• _WHAT YOU ARE ASKED TO DO_: From the data below, repeat exactly the lines from the line with "Göffingen (199, 1213)" to the line with "Dream about Black Ganesha (850, 504)", both included.

Saved entries
◇ ◇ ◇ ◇

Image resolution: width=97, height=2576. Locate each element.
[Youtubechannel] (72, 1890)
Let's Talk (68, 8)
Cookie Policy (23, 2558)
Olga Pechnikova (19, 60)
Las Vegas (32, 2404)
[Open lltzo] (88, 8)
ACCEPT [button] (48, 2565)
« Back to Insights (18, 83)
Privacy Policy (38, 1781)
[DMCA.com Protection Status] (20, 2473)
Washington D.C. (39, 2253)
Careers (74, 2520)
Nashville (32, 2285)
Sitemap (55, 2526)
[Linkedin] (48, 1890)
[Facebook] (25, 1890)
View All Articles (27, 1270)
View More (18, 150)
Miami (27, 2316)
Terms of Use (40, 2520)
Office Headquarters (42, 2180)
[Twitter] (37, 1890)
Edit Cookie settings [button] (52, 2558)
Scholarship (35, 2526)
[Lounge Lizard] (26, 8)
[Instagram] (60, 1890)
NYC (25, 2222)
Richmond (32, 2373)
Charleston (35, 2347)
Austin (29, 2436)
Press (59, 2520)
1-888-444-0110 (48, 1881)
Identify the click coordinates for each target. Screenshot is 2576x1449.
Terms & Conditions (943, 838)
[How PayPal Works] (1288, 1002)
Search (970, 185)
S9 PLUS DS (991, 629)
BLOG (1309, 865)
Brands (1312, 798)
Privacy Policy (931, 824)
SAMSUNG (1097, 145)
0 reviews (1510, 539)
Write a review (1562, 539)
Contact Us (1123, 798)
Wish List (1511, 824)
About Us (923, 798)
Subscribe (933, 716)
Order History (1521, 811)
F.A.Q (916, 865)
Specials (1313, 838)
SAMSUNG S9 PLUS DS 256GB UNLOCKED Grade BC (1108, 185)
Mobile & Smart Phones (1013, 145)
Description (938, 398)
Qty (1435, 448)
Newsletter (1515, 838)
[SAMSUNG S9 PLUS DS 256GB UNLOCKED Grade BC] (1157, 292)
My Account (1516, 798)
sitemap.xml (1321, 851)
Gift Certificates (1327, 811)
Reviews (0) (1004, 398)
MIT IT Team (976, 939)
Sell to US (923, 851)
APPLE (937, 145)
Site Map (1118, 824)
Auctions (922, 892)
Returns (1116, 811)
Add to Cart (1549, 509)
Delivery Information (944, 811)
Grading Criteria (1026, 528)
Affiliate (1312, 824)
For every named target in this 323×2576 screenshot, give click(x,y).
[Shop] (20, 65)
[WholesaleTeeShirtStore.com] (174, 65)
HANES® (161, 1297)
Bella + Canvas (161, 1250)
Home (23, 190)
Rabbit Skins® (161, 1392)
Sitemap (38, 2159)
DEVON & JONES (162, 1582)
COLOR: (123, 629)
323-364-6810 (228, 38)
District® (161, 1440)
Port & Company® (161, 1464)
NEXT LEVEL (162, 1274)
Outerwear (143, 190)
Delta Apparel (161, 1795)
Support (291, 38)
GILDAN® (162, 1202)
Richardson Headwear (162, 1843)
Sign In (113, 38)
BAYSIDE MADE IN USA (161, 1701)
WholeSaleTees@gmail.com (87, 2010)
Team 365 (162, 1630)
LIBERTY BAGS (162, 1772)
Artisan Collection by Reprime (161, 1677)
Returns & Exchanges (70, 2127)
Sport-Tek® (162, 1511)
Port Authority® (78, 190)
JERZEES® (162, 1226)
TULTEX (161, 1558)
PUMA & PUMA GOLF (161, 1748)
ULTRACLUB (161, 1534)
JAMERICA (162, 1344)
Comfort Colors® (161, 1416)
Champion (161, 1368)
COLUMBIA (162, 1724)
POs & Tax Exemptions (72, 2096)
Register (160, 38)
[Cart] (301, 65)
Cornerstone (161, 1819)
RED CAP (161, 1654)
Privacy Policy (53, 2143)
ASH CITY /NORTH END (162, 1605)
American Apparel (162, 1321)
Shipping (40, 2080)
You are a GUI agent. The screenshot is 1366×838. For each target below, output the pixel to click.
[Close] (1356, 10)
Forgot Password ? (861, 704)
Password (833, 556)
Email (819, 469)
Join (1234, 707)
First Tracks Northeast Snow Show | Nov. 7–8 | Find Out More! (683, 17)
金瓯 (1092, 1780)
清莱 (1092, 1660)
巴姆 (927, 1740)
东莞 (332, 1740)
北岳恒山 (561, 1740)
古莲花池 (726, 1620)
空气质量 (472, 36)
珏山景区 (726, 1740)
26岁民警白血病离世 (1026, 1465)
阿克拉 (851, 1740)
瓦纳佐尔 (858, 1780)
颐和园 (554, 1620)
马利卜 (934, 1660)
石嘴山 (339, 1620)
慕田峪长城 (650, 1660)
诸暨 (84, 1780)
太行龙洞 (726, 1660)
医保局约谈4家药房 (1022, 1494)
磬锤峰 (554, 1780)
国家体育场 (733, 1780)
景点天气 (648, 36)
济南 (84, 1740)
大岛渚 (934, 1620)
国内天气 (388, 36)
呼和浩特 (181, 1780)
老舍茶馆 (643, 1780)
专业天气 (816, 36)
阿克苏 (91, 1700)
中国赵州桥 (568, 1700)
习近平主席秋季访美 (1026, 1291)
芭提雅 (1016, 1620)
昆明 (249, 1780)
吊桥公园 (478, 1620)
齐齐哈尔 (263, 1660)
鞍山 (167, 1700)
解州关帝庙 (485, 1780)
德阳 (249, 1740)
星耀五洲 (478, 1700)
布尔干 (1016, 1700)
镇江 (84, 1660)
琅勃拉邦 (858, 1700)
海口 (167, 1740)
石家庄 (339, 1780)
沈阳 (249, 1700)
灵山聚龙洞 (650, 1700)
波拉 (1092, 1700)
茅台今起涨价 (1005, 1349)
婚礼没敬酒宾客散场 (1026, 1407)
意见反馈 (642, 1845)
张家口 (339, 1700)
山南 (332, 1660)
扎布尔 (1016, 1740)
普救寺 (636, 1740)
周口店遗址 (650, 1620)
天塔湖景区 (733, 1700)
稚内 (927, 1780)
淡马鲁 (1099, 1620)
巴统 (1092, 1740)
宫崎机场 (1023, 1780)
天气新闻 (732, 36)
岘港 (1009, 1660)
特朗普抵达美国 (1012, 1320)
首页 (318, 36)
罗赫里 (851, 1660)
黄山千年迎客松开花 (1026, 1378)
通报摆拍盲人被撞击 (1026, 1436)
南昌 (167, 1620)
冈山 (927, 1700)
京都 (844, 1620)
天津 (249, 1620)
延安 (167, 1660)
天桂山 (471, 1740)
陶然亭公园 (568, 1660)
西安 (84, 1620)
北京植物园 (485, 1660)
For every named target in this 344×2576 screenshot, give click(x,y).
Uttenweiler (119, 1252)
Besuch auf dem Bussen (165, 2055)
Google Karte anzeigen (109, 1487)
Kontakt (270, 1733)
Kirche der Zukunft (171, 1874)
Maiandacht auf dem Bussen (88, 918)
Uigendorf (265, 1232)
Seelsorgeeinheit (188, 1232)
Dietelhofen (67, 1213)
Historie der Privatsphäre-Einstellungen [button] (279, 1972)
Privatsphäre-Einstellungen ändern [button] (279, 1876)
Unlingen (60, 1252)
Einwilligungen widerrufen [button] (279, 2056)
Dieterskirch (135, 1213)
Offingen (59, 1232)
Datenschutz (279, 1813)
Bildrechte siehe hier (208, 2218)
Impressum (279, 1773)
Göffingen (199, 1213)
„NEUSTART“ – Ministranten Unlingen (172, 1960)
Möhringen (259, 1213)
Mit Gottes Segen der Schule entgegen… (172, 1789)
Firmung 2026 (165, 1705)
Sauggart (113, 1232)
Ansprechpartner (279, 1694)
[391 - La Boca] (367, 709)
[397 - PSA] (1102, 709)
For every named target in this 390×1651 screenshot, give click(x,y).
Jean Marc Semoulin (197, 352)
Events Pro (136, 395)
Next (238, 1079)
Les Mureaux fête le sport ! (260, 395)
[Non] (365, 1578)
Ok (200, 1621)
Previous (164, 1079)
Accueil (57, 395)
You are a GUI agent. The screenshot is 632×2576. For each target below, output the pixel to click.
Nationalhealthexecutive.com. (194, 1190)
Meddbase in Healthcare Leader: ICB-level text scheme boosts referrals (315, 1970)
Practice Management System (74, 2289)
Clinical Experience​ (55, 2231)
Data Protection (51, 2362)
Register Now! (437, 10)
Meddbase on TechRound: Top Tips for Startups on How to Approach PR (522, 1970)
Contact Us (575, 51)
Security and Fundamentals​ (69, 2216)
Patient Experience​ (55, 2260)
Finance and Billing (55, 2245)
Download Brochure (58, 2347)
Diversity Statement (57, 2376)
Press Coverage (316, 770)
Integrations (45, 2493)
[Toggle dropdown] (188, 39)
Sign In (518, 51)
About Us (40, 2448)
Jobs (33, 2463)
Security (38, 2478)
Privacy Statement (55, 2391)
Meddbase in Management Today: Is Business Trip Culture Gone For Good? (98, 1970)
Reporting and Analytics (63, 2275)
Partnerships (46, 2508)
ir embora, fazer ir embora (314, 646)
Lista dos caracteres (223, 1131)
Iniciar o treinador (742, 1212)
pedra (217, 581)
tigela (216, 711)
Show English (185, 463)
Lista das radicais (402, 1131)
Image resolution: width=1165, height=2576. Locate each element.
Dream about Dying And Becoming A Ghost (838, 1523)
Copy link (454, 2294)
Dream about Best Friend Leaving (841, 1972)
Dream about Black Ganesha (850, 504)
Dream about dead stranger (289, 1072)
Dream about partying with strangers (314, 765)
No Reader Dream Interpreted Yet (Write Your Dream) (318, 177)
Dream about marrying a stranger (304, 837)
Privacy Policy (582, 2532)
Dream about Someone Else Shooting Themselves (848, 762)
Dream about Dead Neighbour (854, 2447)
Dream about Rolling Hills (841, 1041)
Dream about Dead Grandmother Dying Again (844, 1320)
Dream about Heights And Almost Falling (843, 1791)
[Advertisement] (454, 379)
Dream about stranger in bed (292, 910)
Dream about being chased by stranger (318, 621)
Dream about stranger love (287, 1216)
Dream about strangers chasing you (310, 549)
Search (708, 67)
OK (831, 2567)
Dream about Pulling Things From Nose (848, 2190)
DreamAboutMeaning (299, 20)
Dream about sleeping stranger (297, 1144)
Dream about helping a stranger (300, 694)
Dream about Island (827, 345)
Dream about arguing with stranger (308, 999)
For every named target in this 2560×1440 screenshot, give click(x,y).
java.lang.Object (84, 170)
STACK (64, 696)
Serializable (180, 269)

◇ ◇ ◇ ◇

• _SOLUTION FOR THIS EXERCISE_:
Göffingen (199, 1213)
„NEUSTART“ – Ministranten Unlingen (172, 1960)
Möhringen (259, 1213)
Mit Gottes Segen der Schule entgegen… (172, 1789)
Firmung 2026 (165, 1705)
Sauggart (113, 1232)
Ansprechpartner (279, 1694)
[391 - La Boca] (367, 709)
[397 - PSA] (1102, 709)
For every named target in this 390×1651 screenshot, give click(x,y).
Jean Marc Semoulin (197, 352)
Events Pro (136, 395)
Next (238, 1079)
Les Mureaux fête le sport ! (260, 395)
[Non] (365, 1578)
Ok (200, 1621)
Previous (164, 1079)
Accueil (57, 395)
You are a GUI agent. The screenshot is 632×2576. For each target below, output the pixel to click.
Nationalhealthexecutive.com. (194, 1190)
Meddbase in Healthcare Leader: ICB-level text scheme boosts referrals (315, 1970)
Practice Management System (74, 2289)
Clinical Experience​ (55, 2231)
Data Protection (51, 2362)
Register Now! (437, 10)
Meddbase on TechRound: Top Tips for Startups on How to Approach PR (522, 1970)
Contact Us (575, 51)
Security and Fundamentals​ (69, 2216)
Patient Experience​ (55, 2260)
Finance and Billing (55, 2245)
Download Brochure (58, 2347)
Diversity Statement (57, 2376)
Press Coverage (316, 770)
Integrations (45, 2493)
[Toggle dropdown] (188, 39)
Sign In (518, 51)
About Us (40, 2448)
Jobs (33, 2463)
Security (38, 2478)
Privacy Statement (55, 2391)
Meddbase in Management Today: Is Business Trip Culture Gone For Good? (98, 1970)
Reporting and Analytics (63, 2275)
Partnerships (46, 2508)
ir embora, fazer ir embora (314, 646)
Lista dos caracteres (223, 1131)
Iniciar o treinador (742, 1212)
pedra (217, 581)
tigela (216, 711)
Show English (185, 463)
Lista das radicais (402, 1131)
Image resolution: width=1165, height=2576. Locate each element.
Dream about Dying And Becoming A Ghost (838, 1523)
Copy link (454, 2294)
Dream about Best Friend Leaving (841, 1972)
Dream about Black Ganesha (850, 504)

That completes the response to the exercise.